Notre monde aime sa tranquillité. Les sans-abris remettent en cause notre conscience tranquille. C’est que nous sommes capables d’empathie. Nous reconnaissons notre chance. Mais sur elle, une ombre est portée : cet homme-là que nous croisons dans la rue n’a pas cette chance. Alors nous détournons notre regard pour chasser l’ombre.

Notre monde est découragé. « C’est dur, mais que pouvons-nous y faire ? » L’extrême situation dans laquelle vivent ces marginaux nous ébranle. Nous aimerions pouvoir aider. Aussitôt nous sentons notre impuissance. Donner quelques pièces nous semble inutile ou dérisoire, voire néfaste : « ne risquent-t-ils pas de s’en servir pour acheter de l’alcool ? »

Leur parler ? Si le langage et le lien avec d’autres fait l’homme, peut-être que ce serait le meilleur service que nous pourrions rendre. Il se pourrait même que cette personne m’apprenne quelque chose… Chercher une solution pratique ? Notre sentiment d’impuissance n’est peut-être pas si motivé, peut-être n’est-il qu’un prétexte. Et si nous luttions contre lui dans l’action politique ou associative…

La lutte contre la misère est pour Péguy notre devoir politique premier, et même l’anté-premier devoir, le seul que nous devons considérer avant toutes les autres questions de la cité. La misère n’est pas seulement une question économique, et diffère dans son essence de la pauvreté : la misère brise l’homme. Ne pas s’occuper du nécessiteux revient à le bannir de notre société, à le tenir en exil. La misère de nos sans-abris n’est pas seulement économique, mais aussi relationnelle, psychique et spirituelle. Elle déshumanise l’homme. Lutter contre la misère est donc de toute première urgence.

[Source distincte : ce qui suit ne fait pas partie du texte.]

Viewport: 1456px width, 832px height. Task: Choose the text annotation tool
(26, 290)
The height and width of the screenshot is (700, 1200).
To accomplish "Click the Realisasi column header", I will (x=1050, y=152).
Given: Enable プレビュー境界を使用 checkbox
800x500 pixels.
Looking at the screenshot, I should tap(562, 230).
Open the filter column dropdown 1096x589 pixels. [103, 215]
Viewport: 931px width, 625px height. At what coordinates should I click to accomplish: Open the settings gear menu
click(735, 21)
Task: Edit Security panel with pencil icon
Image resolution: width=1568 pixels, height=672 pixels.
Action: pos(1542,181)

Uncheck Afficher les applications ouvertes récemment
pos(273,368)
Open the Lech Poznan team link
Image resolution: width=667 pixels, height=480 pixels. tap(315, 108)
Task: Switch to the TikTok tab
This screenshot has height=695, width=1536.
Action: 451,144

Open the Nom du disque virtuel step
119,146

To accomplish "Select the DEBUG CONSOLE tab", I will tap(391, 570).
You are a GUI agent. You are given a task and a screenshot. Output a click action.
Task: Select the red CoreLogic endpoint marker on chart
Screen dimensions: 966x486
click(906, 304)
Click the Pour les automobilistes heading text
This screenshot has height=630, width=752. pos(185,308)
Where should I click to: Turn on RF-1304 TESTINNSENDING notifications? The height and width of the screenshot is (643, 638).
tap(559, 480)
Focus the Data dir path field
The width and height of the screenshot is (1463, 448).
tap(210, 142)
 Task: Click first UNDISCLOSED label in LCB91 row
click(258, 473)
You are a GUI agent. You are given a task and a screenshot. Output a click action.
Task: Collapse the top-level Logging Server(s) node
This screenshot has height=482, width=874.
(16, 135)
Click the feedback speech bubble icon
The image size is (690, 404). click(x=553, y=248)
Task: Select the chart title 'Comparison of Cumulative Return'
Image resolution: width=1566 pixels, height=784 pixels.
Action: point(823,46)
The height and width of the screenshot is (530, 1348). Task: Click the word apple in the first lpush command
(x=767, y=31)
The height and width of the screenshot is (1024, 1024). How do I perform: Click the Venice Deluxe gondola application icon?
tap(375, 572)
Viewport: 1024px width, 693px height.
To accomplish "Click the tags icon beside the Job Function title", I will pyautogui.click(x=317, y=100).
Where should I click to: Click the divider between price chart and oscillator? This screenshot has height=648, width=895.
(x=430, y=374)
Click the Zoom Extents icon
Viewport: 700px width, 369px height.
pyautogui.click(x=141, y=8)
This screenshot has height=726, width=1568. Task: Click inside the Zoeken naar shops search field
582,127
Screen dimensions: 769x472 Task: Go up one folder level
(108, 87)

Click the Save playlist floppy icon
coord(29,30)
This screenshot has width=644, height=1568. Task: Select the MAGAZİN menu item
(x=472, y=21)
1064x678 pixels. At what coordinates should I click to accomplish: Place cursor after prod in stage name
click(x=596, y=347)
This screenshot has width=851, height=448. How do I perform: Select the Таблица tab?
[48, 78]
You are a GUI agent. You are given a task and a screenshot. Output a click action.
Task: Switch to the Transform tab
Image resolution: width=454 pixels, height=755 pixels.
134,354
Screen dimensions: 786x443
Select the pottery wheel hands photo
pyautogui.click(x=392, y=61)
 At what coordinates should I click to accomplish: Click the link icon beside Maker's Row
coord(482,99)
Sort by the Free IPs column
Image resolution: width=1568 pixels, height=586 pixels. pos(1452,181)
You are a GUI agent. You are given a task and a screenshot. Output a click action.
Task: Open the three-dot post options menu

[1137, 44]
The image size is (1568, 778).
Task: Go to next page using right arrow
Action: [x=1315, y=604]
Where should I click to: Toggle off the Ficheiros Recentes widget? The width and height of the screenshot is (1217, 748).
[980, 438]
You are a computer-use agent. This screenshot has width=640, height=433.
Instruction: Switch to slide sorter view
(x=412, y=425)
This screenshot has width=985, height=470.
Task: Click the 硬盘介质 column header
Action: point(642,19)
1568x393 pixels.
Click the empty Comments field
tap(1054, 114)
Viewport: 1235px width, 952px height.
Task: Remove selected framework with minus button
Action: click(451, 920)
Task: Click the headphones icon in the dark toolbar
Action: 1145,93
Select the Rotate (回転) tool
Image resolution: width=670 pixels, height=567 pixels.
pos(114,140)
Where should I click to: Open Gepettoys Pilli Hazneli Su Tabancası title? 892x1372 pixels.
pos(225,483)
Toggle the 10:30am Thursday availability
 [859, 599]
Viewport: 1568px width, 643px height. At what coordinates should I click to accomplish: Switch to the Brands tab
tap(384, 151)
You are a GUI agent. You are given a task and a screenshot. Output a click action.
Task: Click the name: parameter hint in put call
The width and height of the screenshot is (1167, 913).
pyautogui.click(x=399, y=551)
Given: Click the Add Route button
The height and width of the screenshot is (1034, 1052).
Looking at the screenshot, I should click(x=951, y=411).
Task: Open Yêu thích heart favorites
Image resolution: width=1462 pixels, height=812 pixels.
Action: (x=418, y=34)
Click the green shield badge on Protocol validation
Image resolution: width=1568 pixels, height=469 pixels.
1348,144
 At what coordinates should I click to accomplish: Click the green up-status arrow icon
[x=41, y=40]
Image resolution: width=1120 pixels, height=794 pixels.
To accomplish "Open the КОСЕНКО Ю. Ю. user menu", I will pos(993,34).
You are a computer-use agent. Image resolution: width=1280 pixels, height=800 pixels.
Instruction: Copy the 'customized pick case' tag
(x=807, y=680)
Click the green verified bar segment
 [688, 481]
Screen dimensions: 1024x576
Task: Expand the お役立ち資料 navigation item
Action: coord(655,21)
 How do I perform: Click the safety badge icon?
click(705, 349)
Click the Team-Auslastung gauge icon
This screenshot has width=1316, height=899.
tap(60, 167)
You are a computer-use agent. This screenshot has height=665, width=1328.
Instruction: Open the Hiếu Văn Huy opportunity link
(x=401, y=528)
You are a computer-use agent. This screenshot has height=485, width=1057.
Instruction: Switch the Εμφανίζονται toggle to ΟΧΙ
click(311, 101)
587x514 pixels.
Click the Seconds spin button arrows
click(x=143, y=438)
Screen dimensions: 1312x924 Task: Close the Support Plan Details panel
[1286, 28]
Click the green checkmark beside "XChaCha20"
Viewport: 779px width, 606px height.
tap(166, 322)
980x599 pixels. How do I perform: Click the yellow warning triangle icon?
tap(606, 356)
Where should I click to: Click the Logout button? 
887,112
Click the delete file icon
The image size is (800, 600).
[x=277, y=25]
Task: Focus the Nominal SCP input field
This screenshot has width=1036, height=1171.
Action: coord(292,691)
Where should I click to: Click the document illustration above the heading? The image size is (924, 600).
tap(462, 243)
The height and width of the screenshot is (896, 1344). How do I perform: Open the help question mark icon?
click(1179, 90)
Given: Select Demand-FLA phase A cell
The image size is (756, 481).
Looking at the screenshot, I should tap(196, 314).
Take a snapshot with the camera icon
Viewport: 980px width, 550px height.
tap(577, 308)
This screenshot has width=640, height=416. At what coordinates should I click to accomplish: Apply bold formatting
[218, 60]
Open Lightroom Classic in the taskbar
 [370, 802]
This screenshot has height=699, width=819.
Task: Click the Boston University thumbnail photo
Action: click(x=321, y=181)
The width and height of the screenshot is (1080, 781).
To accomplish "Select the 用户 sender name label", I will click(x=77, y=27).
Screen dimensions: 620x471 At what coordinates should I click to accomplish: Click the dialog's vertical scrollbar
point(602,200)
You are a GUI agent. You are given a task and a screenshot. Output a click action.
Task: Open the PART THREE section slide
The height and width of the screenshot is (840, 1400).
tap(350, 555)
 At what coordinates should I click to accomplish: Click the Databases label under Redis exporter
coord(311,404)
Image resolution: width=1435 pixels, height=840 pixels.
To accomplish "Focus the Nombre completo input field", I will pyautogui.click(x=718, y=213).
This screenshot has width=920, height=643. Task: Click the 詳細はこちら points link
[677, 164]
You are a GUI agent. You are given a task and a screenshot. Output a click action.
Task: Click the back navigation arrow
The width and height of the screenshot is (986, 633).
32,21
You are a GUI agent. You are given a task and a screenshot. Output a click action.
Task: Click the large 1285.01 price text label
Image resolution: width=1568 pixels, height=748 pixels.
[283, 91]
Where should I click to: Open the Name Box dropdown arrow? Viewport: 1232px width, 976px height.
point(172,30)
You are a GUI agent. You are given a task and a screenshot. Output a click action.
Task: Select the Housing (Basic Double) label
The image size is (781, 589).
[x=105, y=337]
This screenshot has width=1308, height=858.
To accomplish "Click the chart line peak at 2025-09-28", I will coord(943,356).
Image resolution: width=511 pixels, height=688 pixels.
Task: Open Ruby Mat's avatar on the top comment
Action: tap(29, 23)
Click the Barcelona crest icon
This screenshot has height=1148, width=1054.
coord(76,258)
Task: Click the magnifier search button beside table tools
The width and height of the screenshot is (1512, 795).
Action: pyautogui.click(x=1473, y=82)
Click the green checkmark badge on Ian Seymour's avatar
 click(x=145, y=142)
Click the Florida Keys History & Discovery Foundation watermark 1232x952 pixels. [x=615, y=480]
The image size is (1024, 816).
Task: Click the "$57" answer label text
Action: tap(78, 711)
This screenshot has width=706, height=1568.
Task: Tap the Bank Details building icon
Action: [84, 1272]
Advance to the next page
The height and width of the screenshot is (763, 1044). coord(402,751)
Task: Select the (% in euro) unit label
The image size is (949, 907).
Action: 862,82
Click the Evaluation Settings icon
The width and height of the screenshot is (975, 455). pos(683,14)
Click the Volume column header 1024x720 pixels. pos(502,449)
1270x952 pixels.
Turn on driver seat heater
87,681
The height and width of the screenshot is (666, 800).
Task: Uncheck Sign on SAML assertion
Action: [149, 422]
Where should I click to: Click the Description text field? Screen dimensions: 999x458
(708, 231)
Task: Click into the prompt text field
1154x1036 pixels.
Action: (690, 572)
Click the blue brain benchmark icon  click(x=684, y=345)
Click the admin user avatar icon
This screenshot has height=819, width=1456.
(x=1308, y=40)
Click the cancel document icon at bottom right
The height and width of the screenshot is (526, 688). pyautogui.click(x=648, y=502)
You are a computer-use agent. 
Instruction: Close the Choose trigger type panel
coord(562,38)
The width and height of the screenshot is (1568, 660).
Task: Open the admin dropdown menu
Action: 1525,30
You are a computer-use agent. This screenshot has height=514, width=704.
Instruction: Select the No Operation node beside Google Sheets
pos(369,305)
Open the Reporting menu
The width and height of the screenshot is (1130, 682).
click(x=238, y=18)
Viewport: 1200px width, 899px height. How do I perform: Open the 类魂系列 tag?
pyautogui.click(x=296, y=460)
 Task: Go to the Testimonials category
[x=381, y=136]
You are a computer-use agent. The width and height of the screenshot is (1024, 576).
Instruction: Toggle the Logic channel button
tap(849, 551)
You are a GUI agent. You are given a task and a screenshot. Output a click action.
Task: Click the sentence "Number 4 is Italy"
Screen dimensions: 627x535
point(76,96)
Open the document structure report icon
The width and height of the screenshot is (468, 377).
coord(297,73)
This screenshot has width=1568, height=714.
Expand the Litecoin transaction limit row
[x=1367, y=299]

Les sans-abri nous enjoignent à chercher de nouveaux commencements pour notre monde. Ils nous montrent ses imperfections, mais aussi ses beautés. Leur situation radicale nous appelle à recentrer la construction de notre société sur l’essentiel. À nous questionner davantage sur le sens, à mener une réflexion collective nécessaire sur ce à quoi nous voulons employer les progrès techniques. À lutter contre la pauvreté extrême, à reconsidérer les priorités dans la lutte contre les inégalités. Ils nous appellent à repenser le lien social, à considérer la souffrance de l’anonymat et de l’isolement de la ville de nos sociétés individualistes, sans nous complaire dans une nostalgie des sociétés holistes.

Ils nous appellent à explorer de nouveaux moyens d’action.